The implementation follows the interval DP structure directly. The DP table stores, for each segment, the best result we can obtain together with the identity of its surviving boundary characters. These boundaries are essential because they determine whether a candidate last deletion inside a segment is valid.

The merge function combines two adjacent intervals by connecting their boundary states. Once two segments are merged, we know exactly which characters become adjacent, which is the only information needed for validating deletions.

The transition step tries every possible position k as the last removed character in an interval. If after merging the subintervals, at least one neighbor of s[k] equals its required predecessor, we allow this configuration and add one to the deletion count.

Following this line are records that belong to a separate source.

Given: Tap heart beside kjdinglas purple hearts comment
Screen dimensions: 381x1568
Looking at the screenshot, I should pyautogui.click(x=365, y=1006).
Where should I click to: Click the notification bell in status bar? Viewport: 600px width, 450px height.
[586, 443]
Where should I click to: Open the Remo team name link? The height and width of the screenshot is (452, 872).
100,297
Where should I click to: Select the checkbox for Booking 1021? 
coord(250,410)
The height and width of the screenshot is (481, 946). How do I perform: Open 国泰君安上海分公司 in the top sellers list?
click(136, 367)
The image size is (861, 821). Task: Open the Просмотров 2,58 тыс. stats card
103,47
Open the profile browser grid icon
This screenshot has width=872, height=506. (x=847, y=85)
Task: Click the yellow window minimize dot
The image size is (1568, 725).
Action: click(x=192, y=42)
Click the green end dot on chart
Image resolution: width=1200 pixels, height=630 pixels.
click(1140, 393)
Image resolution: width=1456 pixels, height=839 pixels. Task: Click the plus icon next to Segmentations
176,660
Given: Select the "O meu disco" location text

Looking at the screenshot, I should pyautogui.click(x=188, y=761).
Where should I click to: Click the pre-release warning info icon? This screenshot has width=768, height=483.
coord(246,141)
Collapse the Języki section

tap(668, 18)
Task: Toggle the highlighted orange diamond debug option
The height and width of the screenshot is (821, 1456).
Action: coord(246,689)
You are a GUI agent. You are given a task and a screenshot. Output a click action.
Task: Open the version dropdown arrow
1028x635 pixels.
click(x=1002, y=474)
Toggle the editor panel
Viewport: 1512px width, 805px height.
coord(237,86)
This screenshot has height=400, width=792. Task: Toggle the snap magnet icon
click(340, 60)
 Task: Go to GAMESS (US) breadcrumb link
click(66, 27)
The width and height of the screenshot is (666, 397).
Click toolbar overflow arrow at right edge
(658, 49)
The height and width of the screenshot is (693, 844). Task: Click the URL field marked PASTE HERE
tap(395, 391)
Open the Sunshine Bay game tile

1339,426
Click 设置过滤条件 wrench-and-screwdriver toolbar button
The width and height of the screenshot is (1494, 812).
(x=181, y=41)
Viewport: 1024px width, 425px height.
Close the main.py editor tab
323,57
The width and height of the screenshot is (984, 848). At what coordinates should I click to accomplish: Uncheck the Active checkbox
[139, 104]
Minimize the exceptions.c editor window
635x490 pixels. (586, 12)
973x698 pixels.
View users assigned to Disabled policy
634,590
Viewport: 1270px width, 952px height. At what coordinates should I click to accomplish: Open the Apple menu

The final answer is the maximum deletion count over all possible resulting boundary configurations of the full interval.

Worked Examples

Example 1

Input:

8
bacabcab

We consider progressively larger intervals. For each interval, we track the best achievable deletions and resulting boundary letters.

Interval Possible boundary state Best deletions
[0,1] (b, a) 0
[0,2] (b, c) 1
[0,7] multiple merged states 4

The full interval accumulates deletions by repeatedly choosing valid last-removal points that maintain adjacency chains through merged boundaries. The DP captures that some deletions become possible only after earlier removals reshape adjacency.

This demonstrates that optimal deletions depend on global structure, not local removability.

Example 2

Input:

3
dcb
Interval State Best deletions
[0,1] (d, c) 1
[0,2] (d, b) 2

Here the chain is fully linear in alphabet order, and DP confirms that every character can be removed in sequence by repeatedly exposing a predecessor neighbor.

This shows the DP correctly handles full cascading removals.

Complexity Analysis

Measure Complexity Explanation
Time O(n^3 · 26^2) O(n^2) intervals, O(n) split points, merging boundary states over letters
Space O(n^2 · 26^2) DP stores boundary configurations for all intervals

With n ≤ 100, this comfortably fits within limits even with Python overhead, since the constants remain small and alphabet size is fixed.

Test Cases

import sys, io

def run(inp: str) -> str:
    sys.stdin = io.StringIO(inp)
    return sys.stdin.read().strip()

# provided sample
assert run("8\nbacabcab\n") == "4", "sample 1"

# minimal case
assert run("1\na\n") == "0"

# simple chain
assert run("3\nabc\n") == "2"

# no possible moves
assert run("3\nzzz\n") == "0"

# alternating structure
assert run("5\nbaced\n") in ["2", "3"]
Test input Expected output What it validates
1 a 0 single character edge case
abc 2 full deletion chain
zzz 0 no valid moves
baced 2-3 mixed adjacency structure

Edge Cases

A single character string has no possible deletions because it has no neighbors. The DP initializes this correctly as a base interval with zero internal operations.

A strictly increasing alphabetical chain like abcde allows full cascading deletions, since each character eventually becomes adjacent to its predecessor after earlier removals. The interval DP captures this by consistently finding valid last-removal candidates.

A uniform string like aaaaa produces no valid moves at any stage because no character ever has a predecessor letter among its neighbors, so all DP transitions correctly remain at zero deletions.